Recycling between cortisol and cortisone in human splanchnic, subcutaneous adipose, and skeletal muscle tissues in vivo.

11β-Hydroxysteroid dehydrogenase type 1 (11βHSD1) is a therapeutic target in metabolic syndrome because it catalyses reductase regeneration of cortisol from cortisone in adipose and liver. 11βHSD1 can also catalyze the reverse dehydrogenase reaction in vitro (e.g., if cofactor is limited). We used stable isotope tracers to test the hypothesis that both 11βHSD1-reductase and -dehydrogenase activities occur in human metabolic tissues in vivo. 1,2-[(2)H](2)-Cortisone (d2-cortisone) was validated as a tracer for 11β-dehydrogenase activity and its inhibition by licorice. d2-Cortisone and 9,11,12,12-[(2)H](4)-cortisol (d4-cortisol) (to measure 11β-reductase activity) were coinfused and venous samples obtained from skeletal muscle, subcutaneous adipose (n = 6), and liver (n = 4). Steroids were measured by liquid chromatography-tandem mass spectrometry and arteriovenous differences adjusted for blood flow. Data are means ± SEM. 11β-Reductase and -dehydrogenase activities were detected in muscle (cortisol release 19.7 ± 4.1 pmol/100 mL/min, d3-cortisol 5.9 ± 1.8 pmol/100 mL/min, and cortisone 15.2 ± 5.8 pmol/100 mL/min) and splanchnic (cortisol 64.0 ± 11.4 nmol/min, d3-cortisol 12.9 ± 2.1 nmol/min, and cortisone 19.5 ± 2.8 nmol/min) circulations. In adipose, dehydrogenase was more readily detected than reductase (cortisone release 38.7 ± 5.8 pmol/100 g/min).
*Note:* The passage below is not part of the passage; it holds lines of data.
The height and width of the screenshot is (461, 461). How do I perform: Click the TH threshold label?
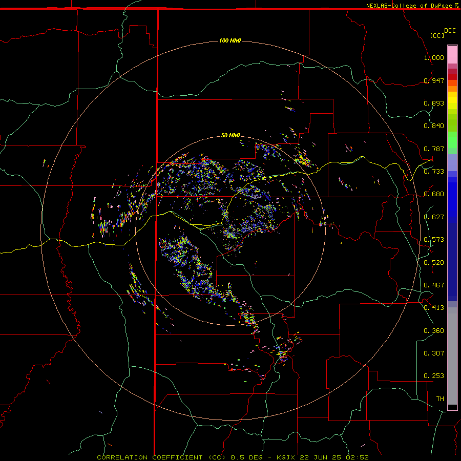440,399
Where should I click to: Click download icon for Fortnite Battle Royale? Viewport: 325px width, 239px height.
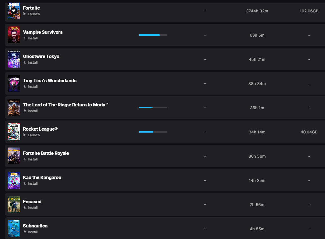[x=25, y=159]
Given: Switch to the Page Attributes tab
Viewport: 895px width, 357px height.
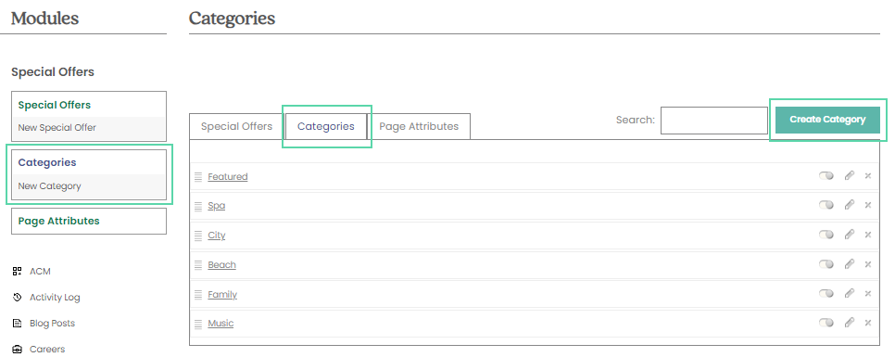Looking at the screenshot, I should coord(419,126).
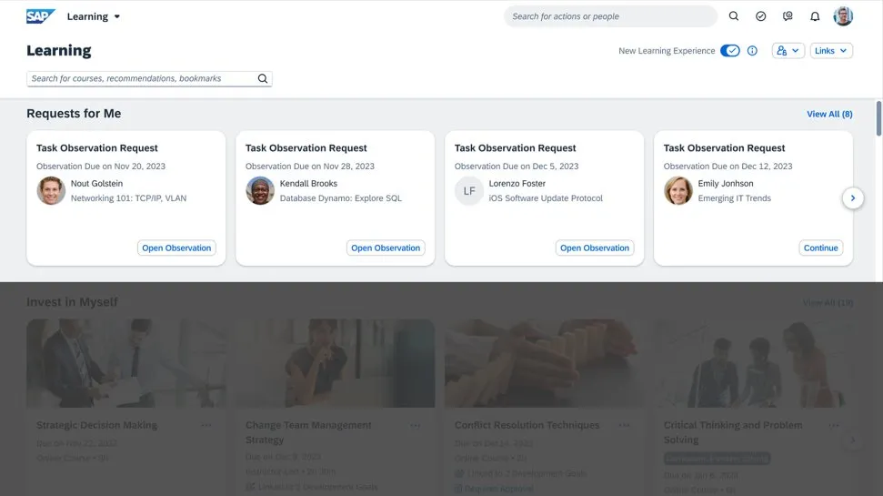Open Observation for Kendall Brooks
This screenshot has width=883, height=496.
(386, 248)
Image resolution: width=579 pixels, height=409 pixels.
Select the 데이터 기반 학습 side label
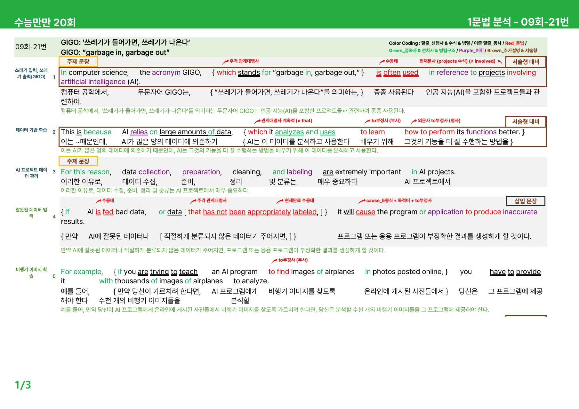[x=31, y=130]
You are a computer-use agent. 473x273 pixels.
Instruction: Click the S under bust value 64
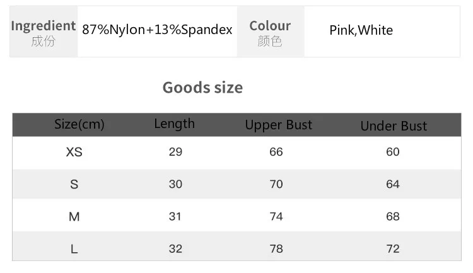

Active recycling between cortisol and cortisone in metabolic tissues in vivo may facilitate dynamic control of intracellular cortisol but makes consequences of dysregulation of 11βHSD1 transcription in obesity and diabetes unpredictable. Disappointing efficacy of 11βHSD1 inhibitors in phase II studies could be explained by lack of selectivity for 11β-reductase.